▶ [AVAILABLE DATA]
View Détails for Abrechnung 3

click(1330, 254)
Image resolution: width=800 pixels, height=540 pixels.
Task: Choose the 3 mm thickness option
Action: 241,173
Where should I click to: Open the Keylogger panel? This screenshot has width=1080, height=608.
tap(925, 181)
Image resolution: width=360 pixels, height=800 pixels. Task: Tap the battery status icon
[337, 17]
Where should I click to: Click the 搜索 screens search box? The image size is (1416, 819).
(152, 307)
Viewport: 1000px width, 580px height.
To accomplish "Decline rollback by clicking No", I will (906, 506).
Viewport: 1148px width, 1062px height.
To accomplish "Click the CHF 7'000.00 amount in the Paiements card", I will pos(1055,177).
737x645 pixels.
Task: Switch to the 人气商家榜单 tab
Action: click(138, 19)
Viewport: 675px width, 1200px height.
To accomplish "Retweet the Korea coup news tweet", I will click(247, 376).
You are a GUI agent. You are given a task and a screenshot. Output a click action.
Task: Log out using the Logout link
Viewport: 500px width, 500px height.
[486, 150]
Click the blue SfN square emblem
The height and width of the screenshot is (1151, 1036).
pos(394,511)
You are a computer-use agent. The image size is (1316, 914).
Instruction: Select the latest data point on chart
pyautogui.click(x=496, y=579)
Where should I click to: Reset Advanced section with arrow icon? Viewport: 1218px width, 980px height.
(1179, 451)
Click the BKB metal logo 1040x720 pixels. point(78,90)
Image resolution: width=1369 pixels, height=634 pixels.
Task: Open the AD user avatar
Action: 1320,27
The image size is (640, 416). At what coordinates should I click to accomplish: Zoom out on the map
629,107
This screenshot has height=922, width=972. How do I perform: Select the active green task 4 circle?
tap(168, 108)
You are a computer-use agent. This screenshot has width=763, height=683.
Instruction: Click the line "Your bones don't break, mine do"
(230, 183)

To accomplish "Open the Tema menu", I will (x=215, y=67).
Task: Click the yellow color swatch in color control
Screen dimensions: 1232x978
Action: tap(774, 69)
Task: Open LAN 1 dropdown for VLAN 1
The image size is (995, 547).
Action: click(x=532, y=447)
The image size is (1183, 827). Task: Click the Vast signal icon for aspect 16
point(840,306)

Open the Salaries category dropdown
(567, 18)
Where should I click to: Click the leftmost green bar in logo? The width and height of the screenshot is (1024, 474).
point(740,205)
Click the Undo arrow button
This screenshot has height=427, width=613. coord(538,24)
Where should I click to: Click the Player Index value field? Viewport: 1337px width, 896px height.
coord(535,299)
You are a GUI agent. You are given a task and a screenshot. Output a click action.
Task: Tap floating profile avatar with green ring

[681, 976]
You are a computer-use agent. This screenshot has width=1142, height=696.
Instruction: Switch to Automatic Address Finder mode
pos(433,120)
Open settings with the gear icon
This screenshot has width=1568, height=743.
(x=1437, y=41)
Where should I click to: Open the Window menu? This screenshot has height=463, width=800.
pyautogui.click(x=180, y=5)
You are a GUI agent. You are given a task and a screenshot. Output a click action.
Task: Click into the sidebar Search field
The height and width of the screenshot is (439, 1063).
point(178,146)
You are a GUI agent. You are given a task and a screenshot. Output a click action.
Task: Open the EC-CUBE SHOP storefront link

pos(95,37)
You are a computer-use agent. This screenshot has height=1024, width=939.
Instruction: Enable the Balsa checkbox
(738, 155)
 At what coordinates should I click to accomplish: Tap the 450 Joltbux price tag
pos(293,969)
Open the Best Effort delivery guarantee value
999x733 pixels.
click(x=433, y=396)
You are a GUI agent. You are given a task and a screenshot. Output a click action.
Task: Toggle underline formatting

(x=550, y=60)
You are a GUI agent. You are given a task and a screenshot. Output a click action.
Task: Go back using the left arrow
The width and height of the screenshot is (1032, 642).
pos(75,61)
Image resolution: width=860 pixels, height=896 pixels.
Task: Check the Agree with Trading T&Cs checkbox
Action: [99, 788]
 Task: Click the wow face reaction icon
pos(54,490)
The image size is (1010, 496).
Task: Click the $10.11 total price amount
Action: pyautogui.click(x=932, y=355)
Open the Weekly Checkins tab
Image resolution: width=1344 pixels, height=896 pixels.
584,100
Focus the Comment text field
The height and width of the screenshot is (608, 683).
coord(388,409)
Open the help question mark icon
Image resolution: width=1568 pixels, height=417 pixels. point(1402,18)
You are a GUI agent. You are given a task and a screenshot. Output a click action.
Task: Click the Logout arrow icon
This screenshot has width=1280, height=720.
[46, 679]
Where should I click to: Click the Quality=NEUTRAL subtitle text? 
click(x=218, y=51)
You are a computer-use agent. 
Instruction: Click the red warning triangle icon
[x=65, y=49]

▶ [TASK PROMPT]
Could you reproduce every record exactly as it appears?

▶ [ANSWER TO THIS PROBLEM]
View Détails for Abrechnung 3

click(1330, 254)
Image resolution: width=800 pixels, height=540 pixels.
Task: Choose the 3 mm thickness option
Action: 241,173
Where should I click to: Open the Keylogger panel? This screenshot has width=1080, height=608.
tap(925, 181)
Image resolution: width=360 pixels, height=800 pixels. Task: Tap the battery status icon
[337, 17]
Where should I click to: Click the 搜索 screens search box? The image size is (1416, 819).
(152, 307)
Viewport: 1000px width, 580px height.
To accomplish "Decline rollback by clicking No", I will (906, 506).
Viewport: 1148px width, 1062px height.
To accomplish "Click the CHF 7'000.00 amount in the Paiements card", I will pos(1055,177).
737x645 pixels.
Task: Switch to the 人气商家榜单 tab
Action: click(138, 19)
Viewport: 675px width, 1200px height.
To accomplish "Retweet the Korea coup news tweet", I will click(247, 376).
You are a GUI agent. You are given a task and a screenshot. Output a click action.
Task: Log out using the Logout link
Viewport: 500px width, 500px height.
[486, 150]
Click the blue SfN square emblem
The height and width of the screenshot is (1151, 1036).
pos(394,511)
You are a computer-use agent. The image size is (1316, 914).
Instruction: Select the latest data point on chart
pyautogui.click(x=496, y=579)
Where should I click to: Reset Advanced section with arrow icon? Viewport: 1218px width, 980px height.
(1179, 451)
Click the BKB metal logo 1040x720 pixels. point(78,90)
Image resolution: width=1369 pixels, height=634 pixels.
Task: Open the AD user avatar
Action: 1320,27
The image size is (640, 416). At what coordinates should I click to accomplish: Zoom out on the map
629,107
This screenshot has height=922, width=972. How do I perform: Select the active green task 4 circle?
tap(168, 108)
You are a computer-use agent. This screenshot has width=763, height=683.
Instruction: Click the line "Your bones don't break, mine do"
(230, 183)

To accomplish "Open the Tema menu", I will (x=215, y=67).
Task: Click the yellow color swatch in color control
Screen dimensions: 1232x978
Action: tap(774, 69)
Task: Open LAN 1 dropdown for VLAN 1
The image size is (995, 547).
Action: click(x=532, y=447)
The image size is (1183, 827). Task: Click the Vast signal icon for aspect 16
point(840,306)

Open the Salaries category dropdown
(567, 18)
Where should I click to: Click the leftmost green bar in logo? The width and height of the screenshot is (1024, 474).
point(740,205)
Click the Undo arrow button
This screenshot has height=427, width=613. coord(538,24)
Where should I click to: Click the Player Index value field? Viewport: 1337px width, 896px height.
coord(535,299)
You are a GUI agent. You are given a task and a screenshot. Output a click action.
Task: Tap floating profile avatar with green ring

[681, 976]
You are a computer-use agent. This screenshot has width=1142, height=696.
Instruction: Switch to Automatic Address Finder mode
pos(433,120)
Open settings with the gear icon
This screenshot has width=1568, height=743.
(x=1437, y=41)
Where should I click to: Open the Window menu? This screenshot has height=463, width=800.
pyautogui.click(x=180, y=5)
You are a GUI agent. You are given a task and a screenshot. Output a click action.
Task: Click into the sidebar Search field
The height and width of the screenshot is (439, 1063).
point(178,146)
You are a GUI agent. You are given a task and a screenshot. Output a click action.
Task: Open the EC-CUBE SHOP storefront link

pos(95,37)
You are a computer-use agent. This screenshot has height=1024, width=939.
Instruction: Enable the Balsa checkbox
(738, 155)
 At what coordinates should I click to accomplish: Tap the 450 Joltbux price tag
pos(293,969)
Open the Best Effort delivery guarantee value
999x733 pixels.
click(x=433, y=396)
You are a GUI agent. You are given a task and a screenshot. Output a click action.
Task: Toggle underline formatting

(x=550, y=60)
You are a GUI agent. You are given a task and a screenshot. Output a click action.
Task: Go back using the left arrow
The width and height of the screenshot is (1032, 642).
pos(75,61)
Image resolution: width=860 pixels, height=896 pixels.
Task: Check the Agree with Trading T&Cs checkbox
Action: [99, 788]
 Task: Click the wow face reaction icon
pos(54,490)
The image size is (1010, 496).
Task: Click the $10.11 total price amount
Action: pyautogui.click(x=932, y=355)
Open the Weekly Checkins tab
Image resolution: width=1344 pixels, height=896 pixels.
584,100
Focus the Comment text field
The height and width of the screenshot is (608, 683).
coord(388,409)
Open the help question mark icon
Image resolution: width=1568 pixels, height=417 pixels. point(1402,18)
You are a GUI agent. You are given a task and a screenshot. Output a click action.
Task: Click the Logout arrow icon
This screenshot has width=1280, height=720.
[46, 679]
Where should I click to: Click the Quality=NEUTRAL subtitle text? 
click(x=218, y=51)
You are a computer-use agent. 
Instruction: Click the red warning triangle icon
[x=65, y=49]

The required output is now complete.